---- RECORDS FOR THE TASK
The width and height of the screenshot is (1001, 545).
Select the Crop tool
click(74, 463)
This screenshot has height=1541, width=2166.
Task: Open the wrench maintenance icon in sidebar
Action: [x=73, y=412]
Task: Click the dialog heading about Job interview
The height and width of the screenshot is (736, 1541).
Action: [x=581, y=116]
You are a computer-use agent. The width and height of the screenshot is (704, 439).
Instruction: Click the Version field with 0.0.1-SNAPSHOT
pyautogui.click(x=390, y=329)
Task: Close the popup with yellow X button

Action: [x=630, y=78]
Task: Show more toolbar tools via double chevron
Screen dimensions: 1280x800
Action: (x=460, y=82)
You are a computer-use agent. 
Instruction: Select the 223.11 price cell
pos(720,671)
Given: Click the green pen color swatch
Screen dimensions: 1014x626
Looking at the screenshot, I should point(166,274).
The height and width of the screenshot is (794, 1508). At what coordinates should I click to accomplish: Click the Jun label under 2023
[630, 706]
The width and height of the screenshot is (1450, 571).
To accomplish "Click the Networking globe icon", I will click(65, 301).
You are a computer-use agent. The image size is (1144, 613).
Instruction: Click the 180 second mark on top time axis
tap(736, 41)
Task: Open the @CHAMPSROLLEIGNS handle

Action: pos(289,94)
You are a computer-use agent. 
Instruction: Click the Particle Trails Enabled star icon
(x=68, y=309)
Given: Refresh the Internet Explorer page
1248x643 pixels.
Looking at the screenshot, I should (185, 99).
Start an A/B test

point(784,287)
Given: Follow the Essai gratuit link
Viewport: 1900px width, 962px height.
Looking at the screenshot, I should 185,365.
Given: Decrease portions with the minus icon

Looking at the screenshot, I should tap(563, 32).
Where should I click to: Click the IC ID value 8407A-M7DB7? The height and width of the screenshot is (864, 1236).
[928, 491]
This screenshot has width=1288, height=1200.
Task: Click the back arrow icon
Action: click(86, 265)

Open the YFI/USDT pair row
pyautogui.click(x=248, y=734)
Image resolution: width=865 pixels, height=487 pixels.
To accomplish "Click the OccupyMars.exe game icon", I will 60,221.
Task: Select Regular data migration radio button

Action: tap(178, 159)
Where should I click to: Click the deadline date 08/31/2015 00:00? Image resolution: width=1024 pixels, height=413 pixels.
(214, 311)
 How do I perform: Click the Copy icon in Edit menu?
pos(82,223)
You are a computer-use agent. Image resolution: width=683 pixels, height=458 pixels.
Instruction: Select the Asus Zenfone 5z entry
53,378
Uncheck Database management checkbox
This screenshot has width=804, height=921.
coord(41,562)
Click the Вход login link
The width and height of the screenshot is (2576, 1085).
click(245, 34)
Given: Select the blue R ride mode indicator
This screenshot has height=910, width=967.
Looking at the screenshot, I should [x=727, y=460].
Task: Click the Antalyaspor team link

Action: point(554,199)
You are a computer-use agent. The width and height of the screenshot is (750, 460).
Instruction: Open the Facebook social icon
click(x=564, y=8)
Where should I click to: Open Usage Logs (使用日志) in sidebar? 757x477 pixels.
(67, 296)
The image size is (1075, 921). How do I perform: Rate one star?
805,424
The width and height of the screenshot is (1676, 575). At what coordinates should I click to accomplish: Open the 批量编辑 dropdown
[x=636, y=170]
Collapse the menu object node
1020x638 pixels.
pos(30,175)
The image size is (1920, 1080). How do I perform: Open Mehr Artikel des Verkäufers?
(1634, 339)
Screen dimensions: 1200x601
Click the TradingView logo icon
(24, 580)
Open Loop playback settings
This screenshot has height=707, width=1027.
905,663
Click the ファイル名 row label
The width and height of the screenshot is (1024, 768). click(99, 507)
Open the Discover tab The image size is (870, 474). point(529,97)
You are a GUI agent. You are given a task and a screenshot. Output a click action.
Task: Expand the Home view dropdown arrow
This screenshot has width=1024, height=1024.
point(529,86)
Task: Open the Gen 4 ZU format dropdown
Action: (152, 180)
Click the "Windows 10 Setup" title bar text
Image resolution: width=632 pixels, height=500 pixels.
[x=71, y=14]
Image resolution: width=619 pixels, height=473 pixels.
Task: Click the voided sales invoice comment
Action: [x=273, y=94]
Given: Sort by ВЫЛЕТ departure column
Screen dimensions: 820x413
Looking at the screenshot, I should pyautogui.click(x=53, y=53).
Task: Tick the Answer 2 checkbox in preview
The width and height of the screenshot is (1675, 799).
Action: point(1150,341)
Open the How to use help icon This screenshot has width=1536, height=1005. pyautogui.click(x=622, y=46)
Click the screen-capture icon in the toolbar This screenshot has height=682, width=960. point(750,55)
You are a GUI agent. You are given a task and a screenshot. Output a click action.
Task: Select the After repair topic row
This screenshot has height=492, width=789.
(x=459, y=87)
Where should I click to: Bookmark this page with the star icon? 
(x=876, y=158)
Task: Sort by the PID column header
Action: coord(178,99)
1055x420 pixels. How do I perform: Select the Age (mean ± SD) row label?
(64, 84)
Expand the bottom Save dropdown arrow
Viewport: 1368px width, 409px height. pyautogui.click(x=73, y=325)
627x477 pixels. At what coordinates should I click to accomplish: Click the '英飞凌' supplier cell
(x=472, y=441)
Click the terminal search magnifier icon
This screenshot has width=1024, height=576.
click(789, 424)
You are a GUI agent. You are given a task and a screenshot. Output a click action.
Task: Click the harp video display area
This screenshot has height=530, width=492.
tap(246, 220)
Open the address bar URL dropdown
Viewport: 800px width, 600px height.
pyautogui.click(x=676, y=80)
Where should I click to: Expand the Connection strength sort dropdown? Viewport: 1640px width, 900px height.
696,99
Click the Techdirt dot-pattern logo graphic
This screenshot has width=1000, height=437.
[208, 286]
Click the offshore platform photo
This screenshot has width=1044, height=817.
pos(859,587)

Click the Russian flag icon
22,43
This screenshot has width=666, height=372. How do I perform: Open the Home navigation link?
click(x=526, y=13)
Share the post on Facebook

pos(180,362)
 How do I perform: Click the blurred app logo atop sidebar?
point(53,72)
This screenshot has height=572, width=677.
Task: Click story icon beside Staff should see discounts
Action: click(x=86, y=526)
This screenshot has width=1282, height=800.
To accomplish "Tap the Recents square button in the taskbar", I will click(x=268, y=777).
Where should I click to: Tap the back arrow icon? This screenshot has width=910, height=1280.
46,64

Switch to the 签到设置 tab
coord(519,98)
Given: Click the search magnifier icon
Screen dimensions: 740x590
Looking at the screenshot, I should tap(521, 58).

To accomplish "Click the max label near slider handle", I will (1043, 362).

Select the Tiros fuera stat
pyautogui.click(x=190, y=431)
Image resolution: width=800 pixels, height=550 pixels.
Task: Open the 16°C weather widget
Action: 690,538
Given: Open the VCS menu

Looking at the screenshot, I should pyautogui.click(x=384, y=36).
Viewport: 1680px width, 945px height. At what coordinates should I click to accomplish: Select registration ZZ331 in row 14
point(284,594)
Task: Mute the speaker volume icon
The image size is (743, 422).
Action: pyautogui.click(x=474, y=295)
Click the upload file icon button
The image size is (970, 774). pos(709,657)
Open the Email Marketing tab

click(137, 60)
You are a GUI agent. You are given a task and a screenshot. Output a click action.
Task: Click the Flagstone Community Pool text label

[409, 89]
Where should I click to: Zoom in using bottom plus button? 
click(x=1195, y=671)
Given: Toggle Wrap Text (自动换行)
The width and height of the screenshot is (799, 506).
--------
• [PROBLEM DETAILS] Determine the number of lines in these entries that contain the word "computer", and write only that number.

• [ANSWER BOX] 6